Today's edition of quick hits.
Today's edition of quick hits:
 
* Minimum wage: "President Obama signed an executive order into action on Wednesday afternoon to raise the minimum wage for federal contract workers by 2015. The declaration mandates all federally contracted employees earn at least $10.10 per hour -- up from the current $7.25 -- beginning next year on Jan. 1."
 
* The Senate passed a clean, one-year debt-ceiling increase this afternoon, "after a high-drama cliffhanger that ended when Minority Leader Mitch McConnell, R-Ky., and Minority Whip John Cornyn, R-Texas, voted "aye" to end a filibuster." The vote on ending the Republican filibuster was 67 to 31; the vote on final passage was 55 to 43.
 
* The right's not happy: "Snared in a contentious primary fight, Sen.
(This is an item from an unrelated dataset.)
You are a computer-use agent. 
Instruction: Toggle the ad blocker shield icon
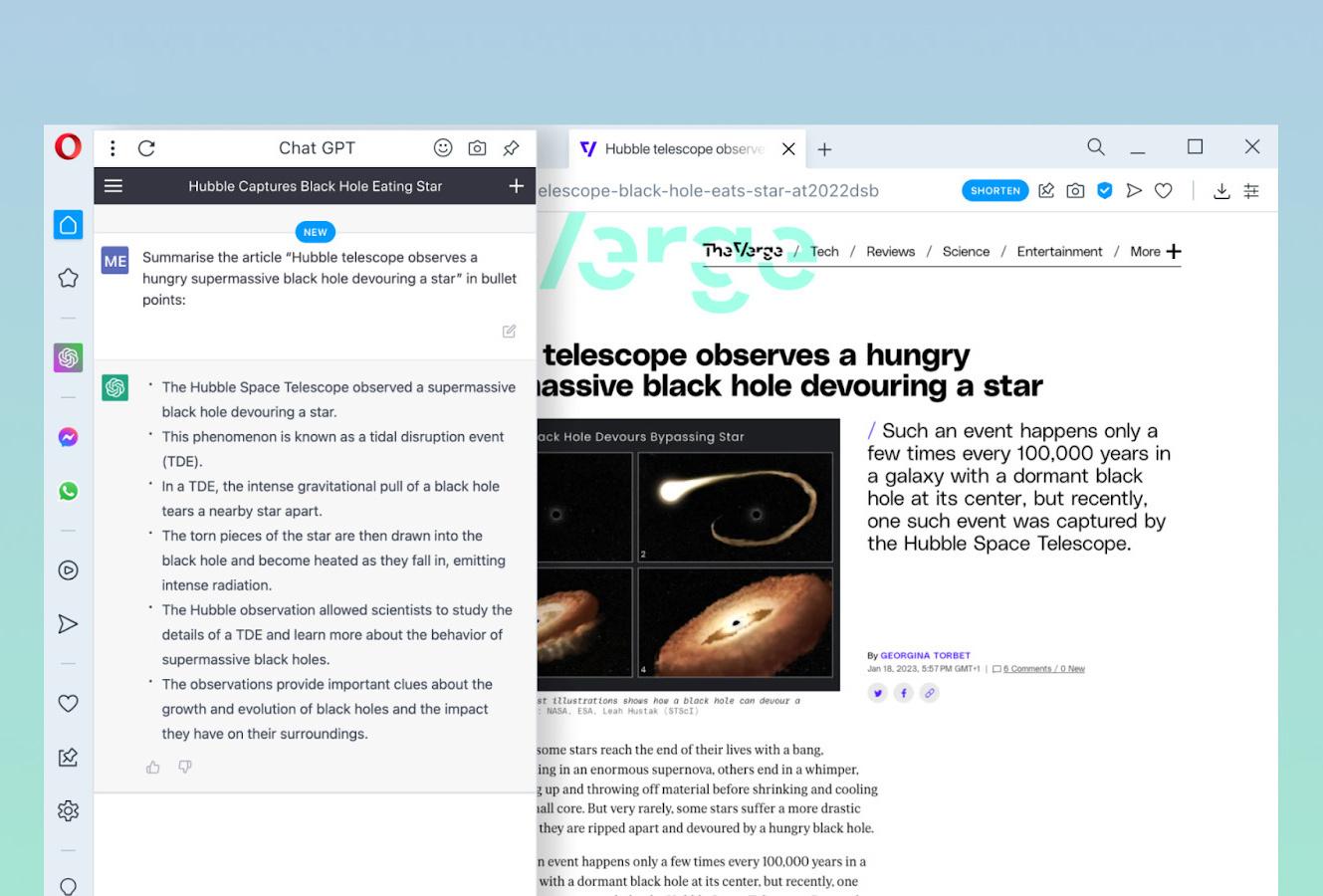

Mitch McConnell (R-Ky.) voted on Wednesday to end debate on debt-limit legislation in a move that's already fueling criticism from conservatives."
 
* On a related note, this debt-ceiling fight was hardly the House Republicans' finest hour, but House Budget Committee Chairman Paul Ryan's (R-Wis.) judgment was especially difficult to understand or defend.
 
* Fast Track looks like it's in big trouble: "Progressives and liberal lawmakers who are working hard to block the massive free trade deal being negotiated by the Obama administration have just gotten a big boost from someone they'd been aggressively courting: Nancy Pelosi."
 
* Busted: "Former Mayor C. Ray Nagin of New Orleans was found guilty on Wednesday of accepting payoffs for city contracts, becoming the first mayor in the city's history to be charged and convicted of corruption."
 
* Military pensions: "The Senate on Wednesday sent legislation to President Obama's desk that would repeal the controversial $6 billion cut to military pensions. The Senate overwhelmingly approved the measure in a 95-3 vote, undoing the spending cut that Congress had approved two months prior in the December budget deal."
 
* Virginia: "In a rare move, Virginia's newly Democratic-controlled state Senate voted Tuesday to repeal the forced pre-abortion ultrasound law that drew national headlines (and ridicule) in 2012.... The bill is expected to die in the House of Delegates, which is still controlled by Republicans. But it was a sign that state Democrats are willing to expend political capital and energy on the issue."
 
* If only the conspiracy theorists would notice: "In a new report released on Tuesday, the House Armed Services Committee concludes that there was no way for the U.S. military to have responded in time to the 2012 terrorist attack in Benghazi, Libya to save the four Americans killed that night. In doing so, the report debunks entirely a right-wing myth that says the White House ordered the military not to intervene."
 
* Republicans in the Missouri legislature can get a little nutty: "Rep. Nick Marshall, R-Parkville, has filed articles of impeachment in the first step toward attempting to remove Gov. Jay Nixon from office. The resolution cites Nixon's executive order from November, which allows same-sex couples married in other states to file joint state taxes."
 
* "I probably shouldn't ask this" is one of those phrases that Limbaugh should take more seriously: "I probably shouldn't ask this, but if it's OK for a man who has sex with other men to be in a shower in an NFL locker room with other men, is it OK for a guy to be in a shower with women?"
 
Anything to add? Consider this an open thread.